● PROVIDED PASSAGE

========

By Lemma 1, the joint distribution of upper order statistics $(U_{L-k+1,L},\ldots ,U_{L,L})$ given $U_{L-k,L}=t$ , $t\in [0,1)$ , for some $k= 1,\ldots , L-1$ , equals the joint distribution of order statistics $(U^*_{1,k},\ldots ,U^*_{k,k})$ of associated iid rvs $\{U^*_{i}\}_{i=1}^k$ with cdf

$\begin{aligned} F_t(x)= & {} (x-t)/(1-t),\qquad 0\le t<x\le 1. \end{aligned}$

(7)

Lemma 3 derives the normal distribution of $U^*_{i,k}$ given $U_{L-k,L} = t$ after normalization.

Lemma 3

Let $U^*_{1,k}\le U^*_{2,k}\le \cdots \le U^*_{k,k}$ be the k order statistics of iid rvs $\{U^*_{i}\}_{i=1}^k$ with cdf (7). Then, as $k\rightarrow \infty$ , $i\rightarrow \infty$ , $k-i\rightarrow \infty$ ,

$\begin{aligned}(U^*_{i,k}-b_{i,k})/a_{i,k}\end{aligned}$

is asymptotically standard normal with

$\begin{aligned} b^*_{i,k}= & {} \frac{i-1}{k-1}=\frac{b_{i,k}-t}{1-t},\qquad a_{i,k}=(1-t)\sqrt{\frac{b^*_{i,k}(1-b^*_{i,k})}{k-1}}.\end{aligned}$

(8)

========

● MATERIAL SUPPLIED
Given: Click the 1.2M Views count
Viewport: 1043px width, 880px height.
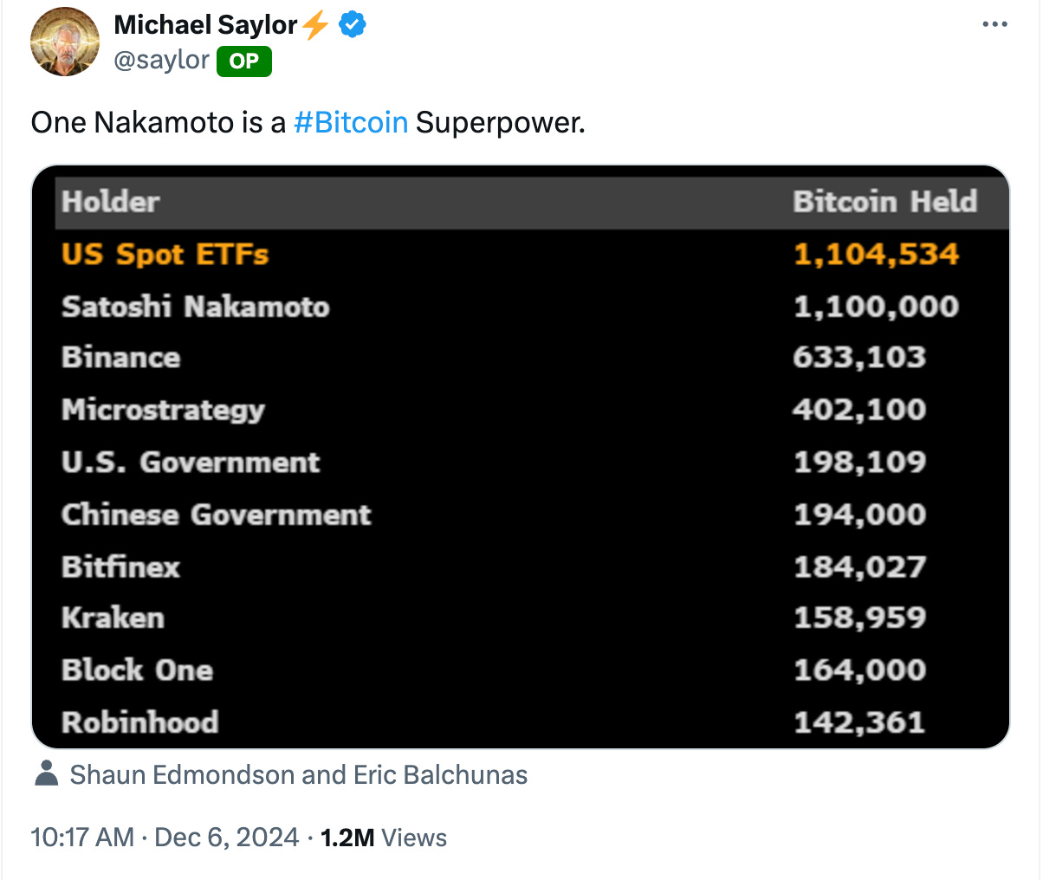Looking at the screenshot, I should [384, 838].
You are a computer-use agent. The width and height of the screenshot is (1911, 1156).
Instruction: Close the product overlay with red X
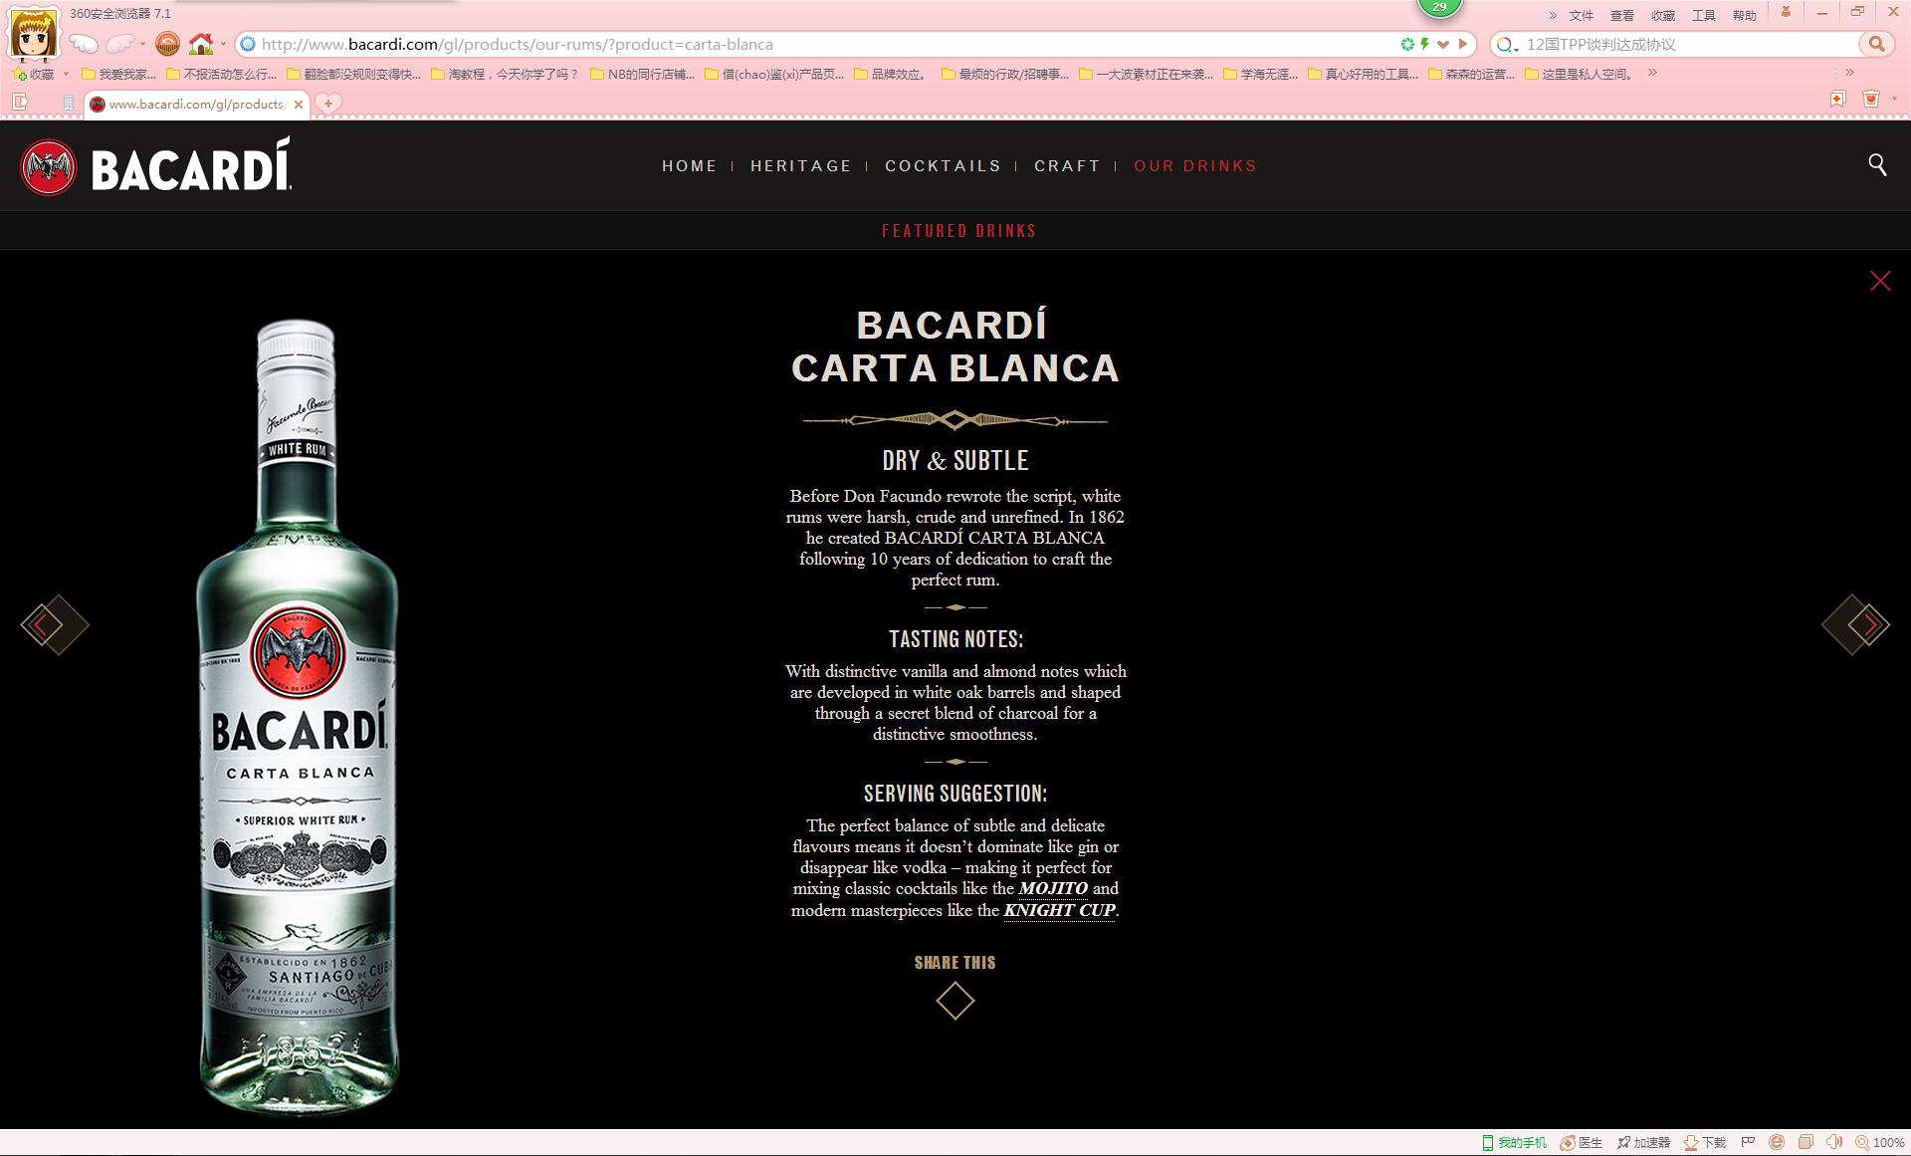point(1880,282)
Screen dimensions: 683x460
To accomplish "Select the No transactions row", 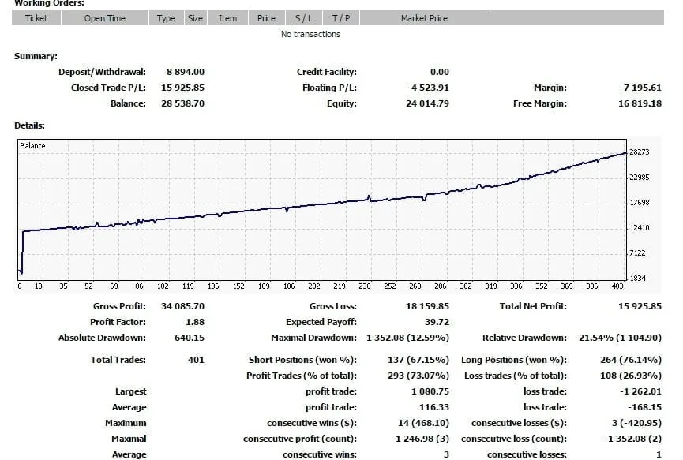I will click(310, 34).
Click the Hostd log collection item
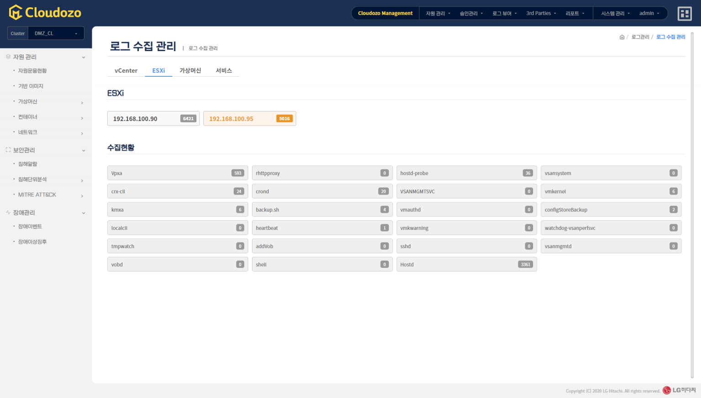 click(466, 265)
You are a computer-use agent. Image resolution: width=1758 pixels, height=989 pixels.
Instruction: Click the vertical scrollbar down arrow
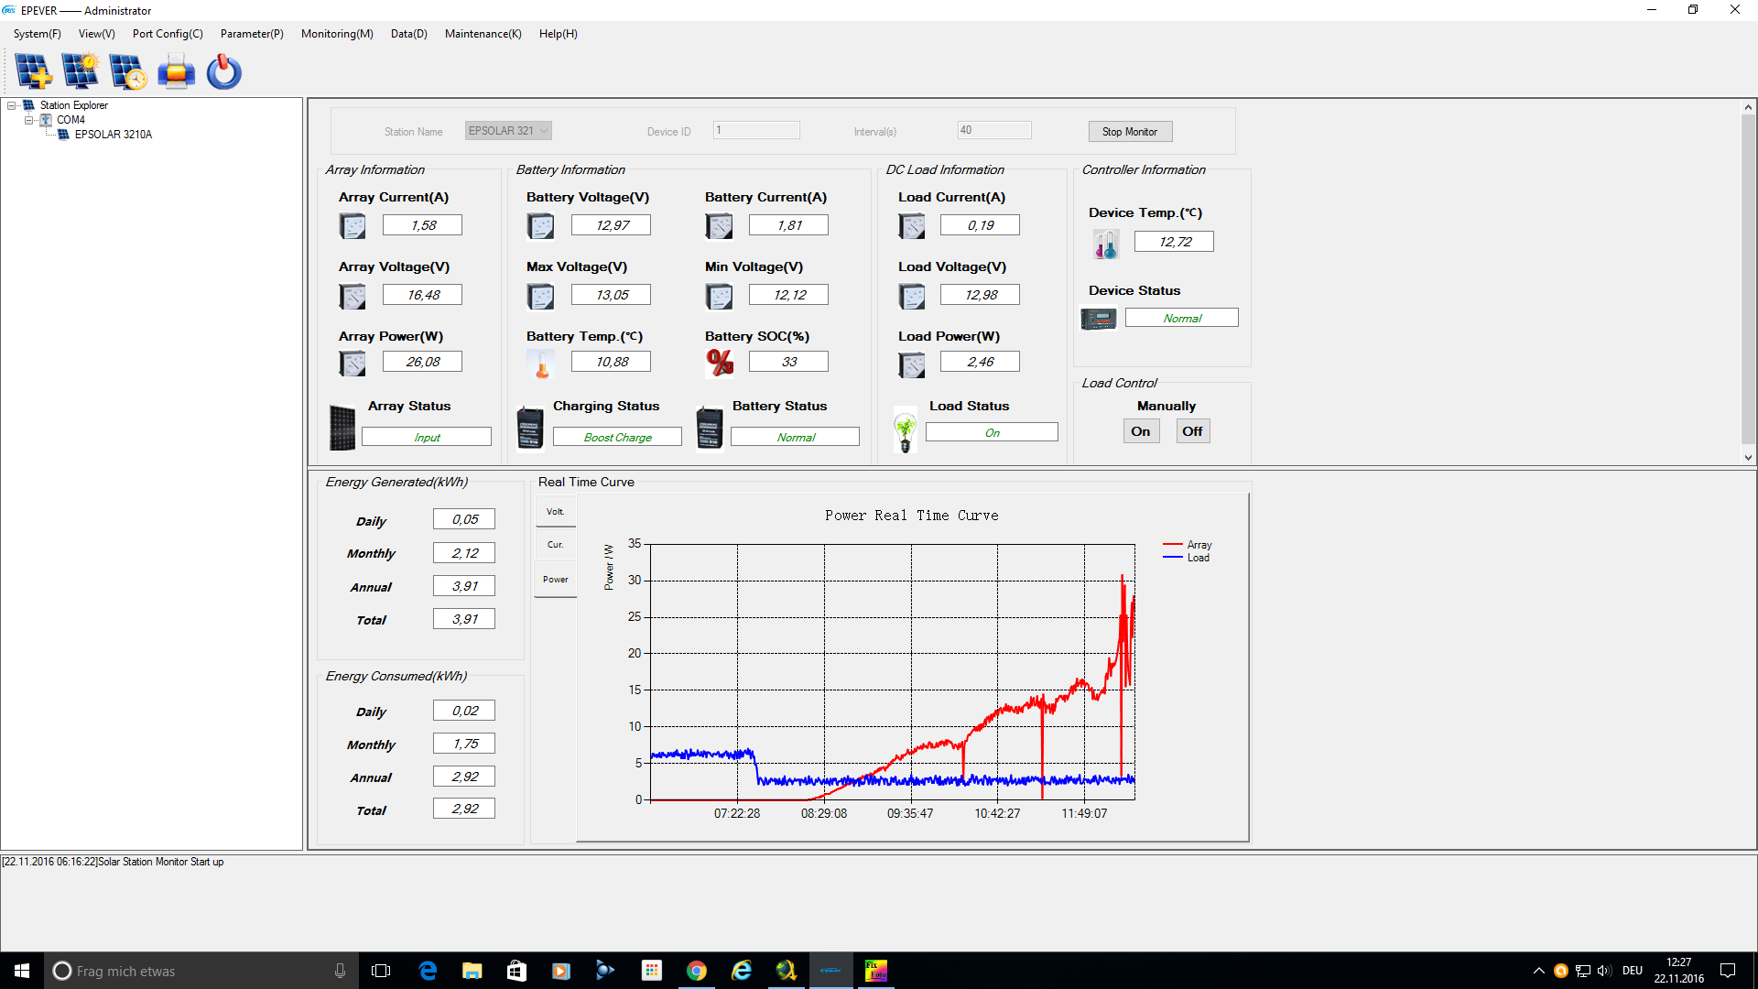tap(1747, 458)
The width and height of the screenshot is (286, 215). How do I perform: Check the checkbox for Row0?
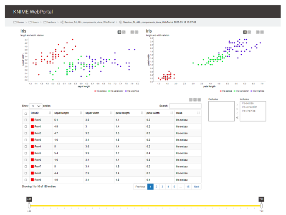click(x=26, y=120)
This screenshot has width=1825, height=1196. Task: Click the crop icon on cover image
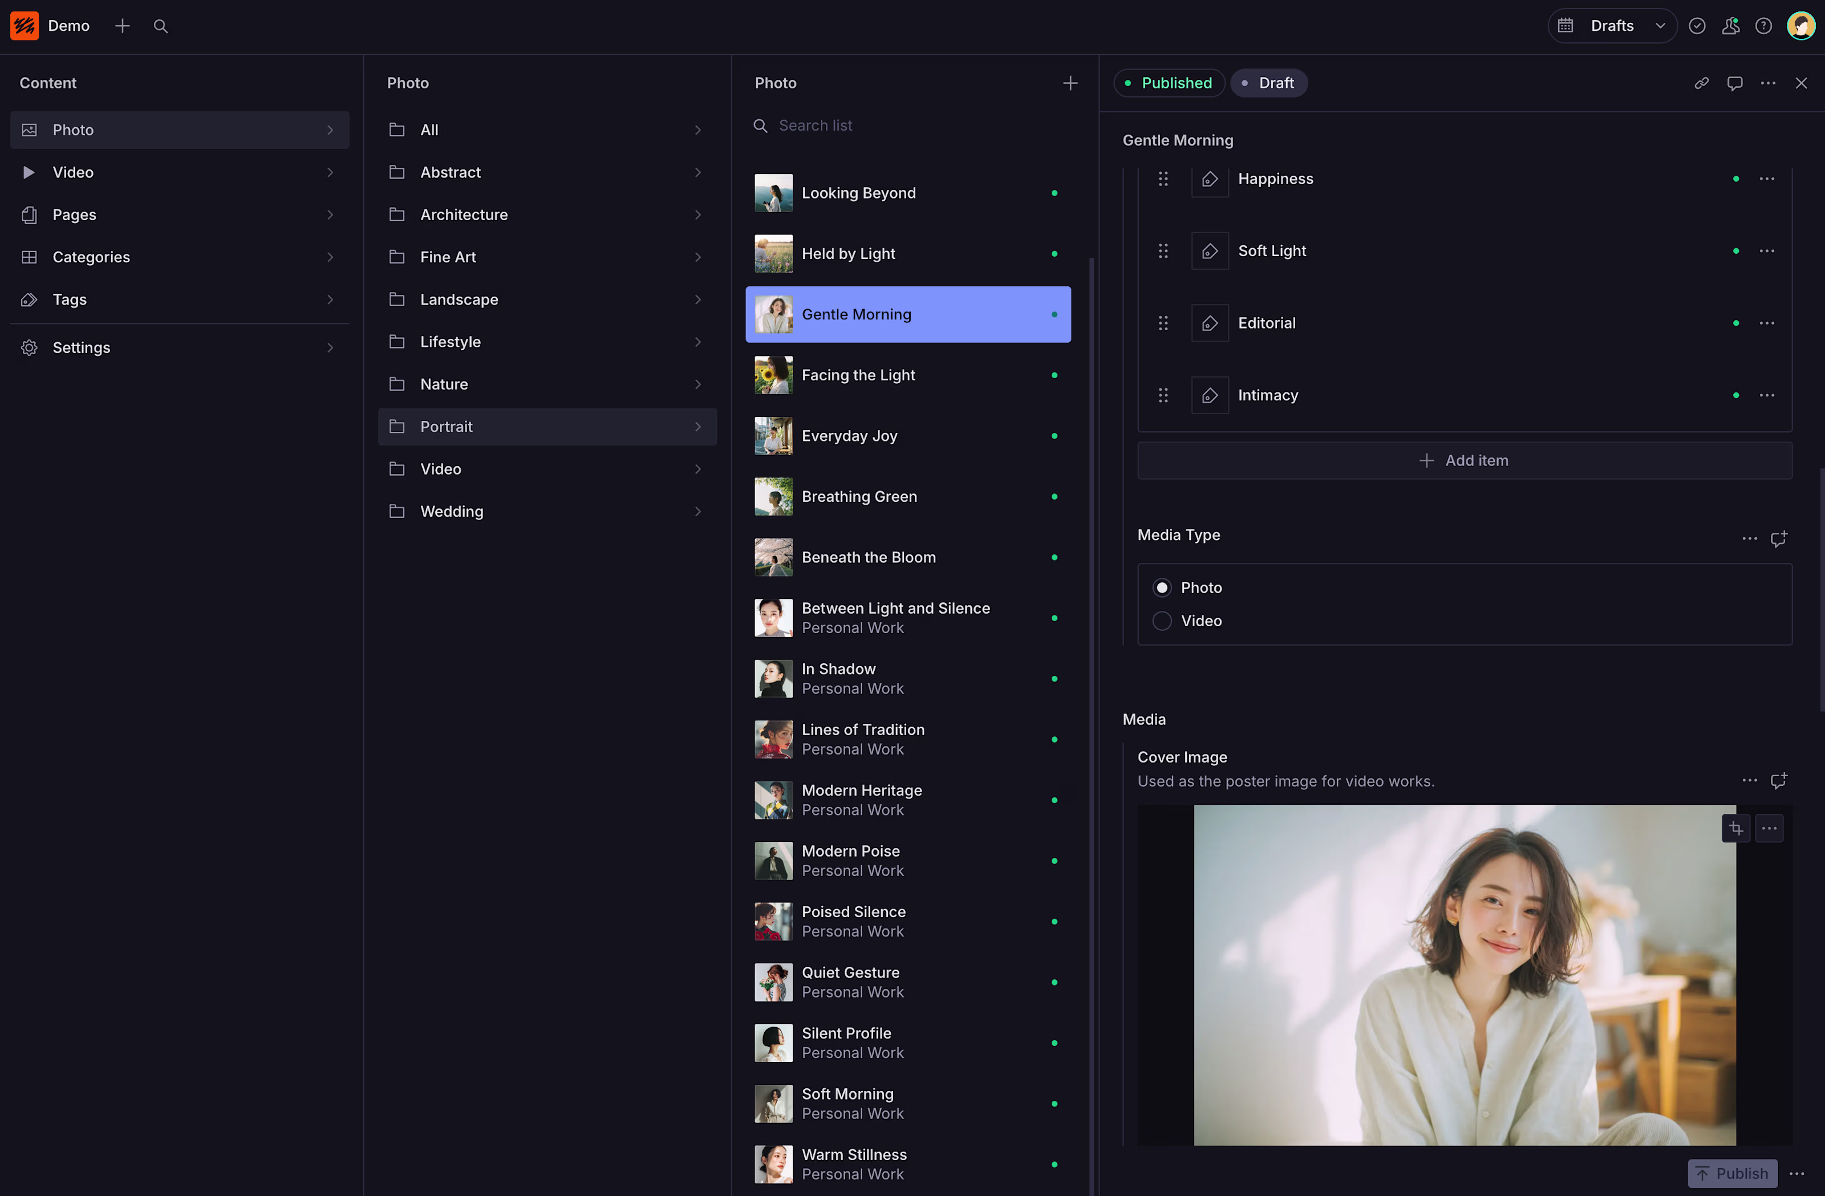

========

● GIVEN TASK 1
Repeat word for word the part of the order-statistics passage starting with "By Lemma 1, the" and going on through "t$ after normalization.".
● GIVEN TASK 2
For each statement, answer yes or no according to the order-statistics passage and quote the words that decide it: (a) The joint distribution result for the upper order statistics is credited to Lemma 2. (b) The passage calls the associated random variables iid. (c) Lemma 3 says the normalized order statistic is asymptotically uniform.

● RIGHT ANSWER 1
By Lemma 1, the joint distribution of upper order statistics $(U_{L-k+1,L},\ldots ,U_{L,L})$ given $U_{L-k,L}=t$ , $t\in [0,1)$ , for some $k= 1,\ldots , L-1$ , equals the joint distribution of order statistics $(U^*_{1,k},\ldots ,U^*_{k,k})$ of associated iid rvs $\{U^*_{i}\}_{i=1}^k$ with cdf

$\begin{aligned} F_t(x)= & {} (x-t)/(1-t),\qquad 0\le t<x\le 1. \end{aligned}$

(7)

Lemma 3 derives the normal distribution of $U^*_{i,k}$ given $U_{L-k,L} = t$ after normalization.

● RIGHT ANSWER 2
(a) No: "By Lemma 1"
(b) Yes: "associated iid rvs"
(c) No: "is asymptotically standard normal"